China pede para ingressar em disputa do Brasil contra tarifas dos EUA
Pequim solicitou formalmente participar das consultas na OMC sobre as tarifas impostas pelo governo Trump a produtos brasileiros.
Pontos principais
- A China protocolou pedido em Genebra para integrar o processo iniciado pelo Brasil na OMC.
- O governo Trump impôs tarifas de até 37,5% sobre produtos brasileiros.
- Pequim alega ter interesse comercial substancial no caso, temendo medidas similares contra produtos chineses.
- A movimentação aumenta a pressão diplomática e comercial sobre a política tarifária dos Estados Unidos.
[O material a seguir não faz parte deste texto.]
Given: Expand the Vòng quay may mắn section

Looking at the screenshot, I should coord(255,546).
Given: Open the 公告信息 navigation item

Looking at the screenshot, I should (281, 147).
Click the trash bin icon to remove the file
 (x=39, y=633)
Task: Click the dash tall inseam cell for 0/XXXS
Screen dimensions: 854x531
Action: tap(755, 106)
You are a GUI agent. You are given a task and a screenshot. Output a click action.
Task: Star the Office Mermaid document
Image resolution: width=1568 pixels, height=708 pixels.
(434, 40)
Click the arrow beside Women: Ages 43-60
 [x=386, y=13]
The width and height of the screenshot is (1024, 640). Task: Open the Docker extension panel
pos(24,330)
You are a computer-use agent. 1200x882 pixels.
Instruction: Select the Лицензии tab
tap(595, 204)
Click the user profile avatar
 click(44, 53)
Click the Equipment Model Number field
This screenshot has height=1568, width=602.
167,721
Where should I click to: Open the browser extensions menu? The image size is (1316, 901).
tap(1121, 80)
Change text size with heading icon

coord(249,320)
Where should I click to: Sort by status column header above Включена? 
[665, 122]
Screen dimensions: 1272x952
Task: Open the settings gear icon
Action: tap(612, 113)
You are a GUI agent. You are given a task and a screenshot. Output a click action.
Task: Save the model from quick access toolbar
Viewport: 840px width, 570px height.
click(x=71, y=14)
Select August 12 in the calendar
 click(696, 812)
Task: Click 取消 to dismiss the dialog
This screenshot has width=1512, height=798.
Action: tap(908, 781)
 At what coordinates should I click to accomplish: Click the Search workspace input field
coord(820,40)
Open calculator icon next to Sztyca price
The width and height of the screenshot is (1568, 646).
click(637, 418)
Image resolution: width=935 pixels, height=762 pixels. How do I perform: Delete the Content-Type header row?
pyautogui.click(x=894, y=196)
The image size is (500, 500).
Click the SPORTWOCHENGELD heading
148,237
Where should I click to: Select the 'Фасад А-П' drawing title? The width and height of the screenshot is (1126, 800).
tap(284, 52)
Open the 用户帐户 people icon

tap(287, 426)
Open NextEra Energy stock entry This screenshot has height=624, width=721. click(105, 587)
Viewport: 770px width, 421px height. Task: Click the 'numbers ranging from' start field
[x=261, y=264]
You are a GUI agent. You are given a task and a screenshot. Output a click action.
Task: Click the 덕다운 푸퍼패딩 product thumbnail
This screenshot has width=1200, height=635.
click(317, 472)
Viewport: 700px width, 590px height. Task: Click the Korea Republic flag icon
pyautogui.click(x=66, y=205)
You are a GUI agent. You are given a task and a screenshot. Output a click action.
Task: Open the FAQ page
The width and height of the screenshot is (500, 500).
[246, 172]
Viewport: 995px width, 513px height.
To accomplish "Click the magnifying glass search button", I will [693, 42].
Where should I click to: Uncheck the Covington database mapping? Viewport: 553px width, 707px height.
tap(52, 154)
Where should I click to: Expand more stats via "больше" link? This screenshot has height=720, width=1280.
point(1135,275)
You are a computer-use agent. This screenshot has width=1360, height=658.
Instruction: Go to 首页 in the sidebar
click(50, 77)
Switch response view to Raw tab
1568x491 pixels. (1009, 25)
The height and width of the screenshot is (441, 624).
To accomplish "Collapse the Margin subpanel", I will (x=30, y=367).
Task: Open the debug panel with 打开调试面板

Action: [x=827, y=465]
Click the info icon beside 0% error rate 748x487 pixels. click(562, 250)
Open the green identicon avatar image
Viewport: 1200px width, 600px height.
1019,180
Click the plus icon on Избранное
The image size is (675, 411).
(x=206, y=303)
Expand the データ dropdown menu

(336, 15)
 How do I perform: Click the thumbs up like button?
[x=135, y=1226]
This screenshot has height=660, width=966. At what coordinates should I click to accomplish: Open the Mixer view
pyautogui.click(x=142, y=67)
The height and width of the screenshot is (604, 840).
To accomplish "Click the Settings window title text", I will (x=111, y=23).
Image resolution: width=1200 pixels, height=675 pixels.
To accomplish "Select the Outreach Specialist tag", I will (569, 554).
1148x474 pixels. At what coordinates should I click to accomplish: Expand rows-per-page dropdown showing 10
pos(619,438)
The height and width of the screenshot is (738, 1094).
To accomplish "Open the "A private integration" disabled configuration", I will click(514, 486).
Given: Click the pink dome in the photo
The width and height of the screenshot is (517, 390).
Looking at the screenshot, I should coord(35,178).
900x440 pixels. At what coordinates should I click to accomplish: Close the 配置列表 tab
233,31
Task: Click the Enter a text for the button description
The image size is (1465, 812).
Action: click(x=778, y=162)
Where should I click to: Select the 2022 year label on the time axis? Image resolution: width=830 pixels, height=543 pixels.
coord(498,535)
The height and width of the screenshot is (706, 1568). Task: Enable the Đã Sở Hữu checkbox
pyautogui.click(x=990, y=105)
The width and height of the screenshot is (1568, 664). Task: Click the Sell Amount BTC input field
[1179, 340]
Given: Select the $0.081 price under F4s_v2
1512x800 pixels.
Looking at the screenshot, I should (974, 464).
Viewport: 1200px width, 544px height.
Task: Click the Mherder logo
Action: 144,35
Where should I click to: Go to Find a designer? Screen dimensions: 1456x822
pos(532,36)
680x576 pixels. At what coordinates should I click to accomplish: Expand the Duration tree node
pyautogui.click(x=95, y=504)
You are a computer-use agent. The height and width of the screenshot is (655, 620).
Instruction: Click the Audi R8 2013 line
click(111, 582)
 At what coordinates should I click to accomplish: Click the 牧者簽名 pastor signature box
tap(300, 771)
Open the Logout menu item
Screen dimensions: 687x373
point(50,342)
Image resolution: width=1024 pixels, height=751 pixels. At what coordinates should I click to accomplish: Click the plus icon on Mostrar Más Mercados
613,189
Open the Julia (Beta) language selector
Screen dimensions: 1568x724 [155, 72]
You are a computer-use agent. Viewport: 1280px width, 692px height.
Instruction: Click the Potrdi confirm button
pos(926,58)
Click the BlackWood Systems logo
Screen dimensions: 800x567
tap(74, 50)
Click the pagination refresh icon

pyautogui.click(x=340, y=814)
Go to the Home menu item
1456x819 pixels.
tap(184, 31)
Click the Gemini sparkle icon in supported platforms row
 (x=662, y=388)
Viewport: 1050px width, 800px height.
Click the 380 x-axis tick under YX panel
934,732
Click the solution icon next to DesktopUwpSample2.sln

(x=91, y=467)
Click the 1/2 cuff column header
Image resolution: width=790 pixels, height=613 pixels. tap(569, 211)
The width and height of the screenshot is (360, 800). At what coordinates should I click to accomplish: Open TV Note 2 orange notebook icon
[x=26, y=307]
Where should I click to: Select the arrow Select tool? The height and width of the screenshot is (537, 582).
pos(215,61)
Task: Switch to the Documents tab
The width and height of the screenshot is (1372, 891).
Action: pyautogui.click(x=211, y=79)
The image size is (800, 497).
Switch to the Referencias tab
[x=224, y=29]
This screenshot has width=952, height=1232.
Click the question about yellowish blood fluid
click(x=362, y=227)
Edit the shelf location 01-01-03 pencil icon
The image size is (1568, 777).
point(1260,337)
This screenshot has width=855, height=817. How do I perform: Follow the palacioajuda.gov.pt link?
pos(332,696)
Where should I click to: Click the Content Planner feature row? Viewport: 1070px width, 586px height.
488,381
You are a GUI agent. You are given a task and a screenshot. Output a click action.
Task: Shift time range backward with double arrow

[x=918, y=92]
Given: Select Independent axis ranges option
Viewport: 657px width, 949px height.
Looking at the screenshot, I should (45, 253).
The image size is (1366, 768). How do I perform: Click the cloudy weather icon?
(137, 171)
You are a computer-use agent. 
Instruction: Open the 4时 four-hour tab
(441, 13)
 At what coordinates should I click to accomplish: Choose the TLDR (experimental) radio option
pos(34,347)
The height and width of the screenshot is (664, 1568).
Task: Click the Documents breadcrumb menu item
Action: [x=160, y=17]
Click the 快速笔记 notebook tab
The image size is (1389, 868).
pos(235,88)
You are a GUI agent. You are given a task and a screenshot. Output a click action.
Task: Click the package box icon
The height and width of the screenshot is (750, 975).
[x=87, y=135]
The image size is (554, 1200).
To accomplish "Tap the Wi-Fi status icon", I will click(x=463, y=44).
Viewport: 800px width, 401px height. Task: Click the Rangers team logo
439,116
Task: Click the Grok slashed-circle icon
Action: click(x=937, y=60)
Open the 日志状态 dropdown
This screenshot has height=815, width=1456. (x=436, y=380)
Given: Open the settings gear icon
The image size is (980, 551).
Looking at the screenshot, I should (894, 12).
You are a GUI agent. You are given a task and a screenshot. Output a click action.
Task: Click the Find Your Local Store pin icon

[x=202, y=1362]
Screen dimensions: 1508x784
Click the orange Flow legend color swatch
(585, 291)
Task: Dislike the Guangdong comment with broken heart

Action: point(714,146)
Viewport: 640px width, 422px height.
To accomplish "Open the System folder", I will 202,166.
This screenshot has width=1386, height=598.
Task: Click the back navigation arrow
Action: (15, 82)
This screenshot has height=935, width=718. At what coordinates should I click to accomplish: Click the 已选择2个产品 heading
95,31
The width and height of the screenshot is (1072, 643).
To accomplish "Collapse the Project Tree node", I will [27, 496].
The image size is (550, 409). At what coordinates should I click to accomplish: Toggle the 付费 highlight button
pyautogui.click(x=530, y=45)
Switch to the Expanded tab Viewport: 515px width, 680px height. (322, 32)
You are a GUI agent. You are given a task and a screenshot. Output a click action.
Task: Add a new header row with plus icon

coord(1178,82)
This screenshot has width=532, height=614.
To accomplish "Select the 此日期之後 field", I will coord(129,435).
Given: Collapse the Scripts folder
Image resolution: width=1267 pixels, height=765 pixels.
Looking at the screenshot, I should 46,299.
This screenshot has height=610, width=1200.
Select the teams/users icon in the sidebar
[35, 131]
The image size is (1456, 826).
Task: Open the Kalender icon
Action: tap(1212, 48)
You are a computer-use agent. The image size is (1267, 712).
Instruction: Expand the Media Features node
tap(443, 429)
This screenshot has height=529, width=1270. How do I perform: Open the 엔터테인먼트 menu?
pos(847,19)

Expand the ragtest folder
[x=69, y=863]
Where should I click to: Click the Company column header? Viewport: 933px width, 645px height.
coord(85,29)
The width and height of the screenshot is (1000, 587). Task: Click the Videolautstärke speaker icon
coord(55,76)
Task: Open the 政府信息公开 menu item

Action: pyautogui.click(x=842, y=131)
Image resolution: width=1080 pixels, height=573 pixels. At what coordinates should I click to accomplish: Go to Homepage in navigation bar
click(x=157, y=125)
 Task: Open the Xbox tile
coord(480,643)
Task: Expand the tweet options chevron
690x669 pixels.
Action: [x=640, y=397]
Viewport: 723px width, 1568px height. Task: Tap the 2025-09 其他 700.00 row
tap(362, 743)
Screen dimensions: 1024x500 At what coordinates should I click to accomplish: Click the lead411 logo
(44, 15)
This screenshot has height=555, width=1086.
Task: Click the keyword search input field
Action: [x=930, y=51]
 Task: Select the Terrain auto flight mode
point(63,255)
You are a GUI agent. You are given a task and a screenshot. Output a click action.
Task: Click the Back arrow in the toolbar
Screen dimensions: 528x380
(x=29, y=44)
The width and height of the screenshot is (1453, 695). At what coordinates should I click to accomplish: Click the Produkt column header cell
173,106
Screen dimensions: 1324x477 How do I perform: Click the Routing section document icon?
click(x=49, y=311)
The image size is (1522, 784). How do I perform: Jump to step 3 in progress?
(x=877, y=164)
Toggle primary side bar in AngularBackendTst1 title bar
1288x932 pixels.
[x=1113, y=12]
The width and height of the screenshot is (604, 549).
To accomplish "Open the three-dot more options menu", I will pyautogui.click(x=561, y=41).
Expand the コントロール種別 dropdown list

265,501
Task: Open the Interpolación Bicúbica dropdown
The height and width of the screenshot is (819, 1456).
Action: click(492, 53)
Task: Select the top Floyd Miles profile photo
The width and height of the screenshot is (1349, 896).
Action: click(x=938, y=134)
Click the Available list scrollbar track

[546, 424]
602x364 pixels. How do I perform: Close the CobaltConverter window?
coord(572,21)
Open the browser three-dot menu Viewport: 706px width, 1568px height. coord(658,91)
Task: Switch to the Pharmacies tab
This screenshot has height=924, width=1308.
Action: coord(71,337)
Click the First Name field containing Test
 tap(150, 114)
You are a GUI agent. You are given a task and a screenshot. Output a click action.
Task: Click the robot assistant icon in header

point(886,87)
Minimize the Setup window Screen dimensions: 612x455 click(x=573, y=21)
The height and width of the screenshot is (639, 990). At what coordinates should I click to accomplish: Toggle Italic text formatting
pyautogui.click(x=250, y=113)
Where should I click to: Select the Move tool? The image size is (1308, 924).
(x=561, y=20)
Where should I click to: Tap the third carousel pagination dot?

A China solicitou formalmente à Organização Mundial do Comércio (OMC) o ingresso nas consultas iniciadas pelo Brasil contra as tarifas impostas pelo governo do presidente Donald Trump. As medidas, que atingem produtos brasileiros com taxas de até 37,5%, tornaram-se alvo de uma disputa comercial que agora ganha contornos globais com a entrada de Pequim no processo. O governo chinês justificou a intervenção alegando possuir um interesse comercial substancial no caso, sinalizando preocupação com a possibilidade de que os Estados Unidos adotem políticas tarifárias semelhantes contra mercadorias chinesas no futuro. A iniciativa, confirmada por fontes diplomáticas, intensifica a pressão internacional sobre a estratégia protecionista da atual gestão americana. A participação da China na disputa reforça a complexidade das relações comerciais sob a administração Trump e coloca em xeque a conformidade das novas tarifas com as regras multilaterais de comércio.